Human rights law requires that stateless persons should be treated with compassion and efforts should be made to resolve the problem of statelessness. The Myanmar government, for decades dealing with various problems and insurgencies, has apparently not succeeded in doing this. However, no country has a right to tell another who should and who should not be a citizen. The "right to a nationality" is poorly established in international law and there is no global practice that is binding on governments. It is up to the various governments to exercise their discretion in accepting refugees. Muslim countries, including neighbouring Bangladesh, although soundly criticising Myanmar's actions have also not been forthcoming in accepting these refugees.
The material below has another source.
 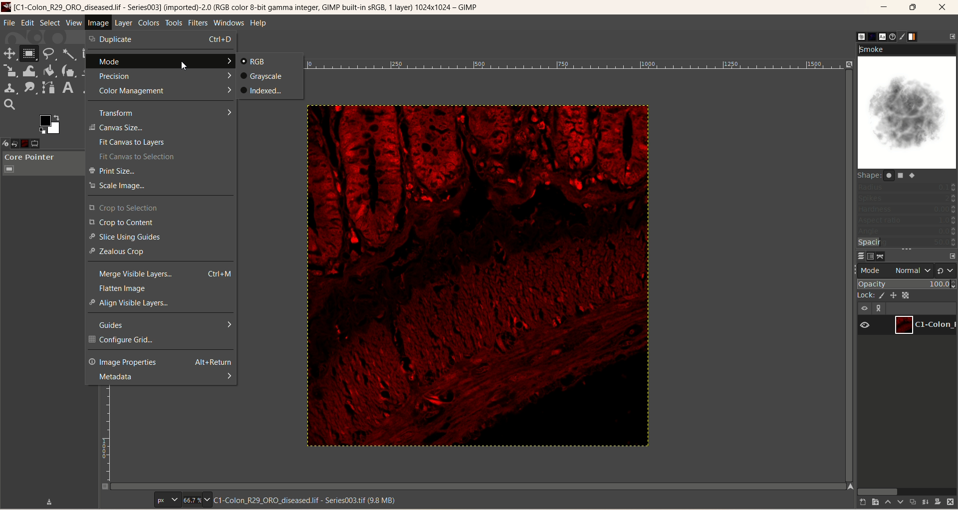 I want to click on spikes, so click(x=907, y=198).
Bangladesh is embarassingly, in a similar position, as it is accused of tacitly supporting the oppression of the Buddhist tribes in the Chittagong Hill Tracts who are being pushed into exile into India. A political solution is needed, not calls for jihad which are just plain idiotic. This is the job for the reformist Myanmar government which now includes the highly respected Aung San Suu Kyi in its ranks.

Many expressed dissapointment that the monks who led the Saffron Revolution are also involved in the oppression. The Young Monks’ Association of Sittwe and Mrauk Oo Monks’ Association have been reported to be two orgamisations which called for the shunning of the Rohingya and are obstructig the distribution of humanitarian aid. There has been no reports of the size nor influence of these organisations, but all the same, such actions appear extreme, at least by Buddhist standards.

However, it is a mistake to view a religious group as a uniform block and it is unfair to paint the entire monastic sangha with the broad brush of blame. It should be borne in mind that Myanmar has almost half a million monks. A significant fraction of this number, most likely the politically aware, marched in the streets of Yangon during the Saffron Revolution. But the majority stayed in the monasteries, aloof from these political spasms. A small number of monks also sided with the government. But just as we applauded those who marched in the Saffron Revlolution, then blame should be directed only at these organisations which support the poor treatment of a minority.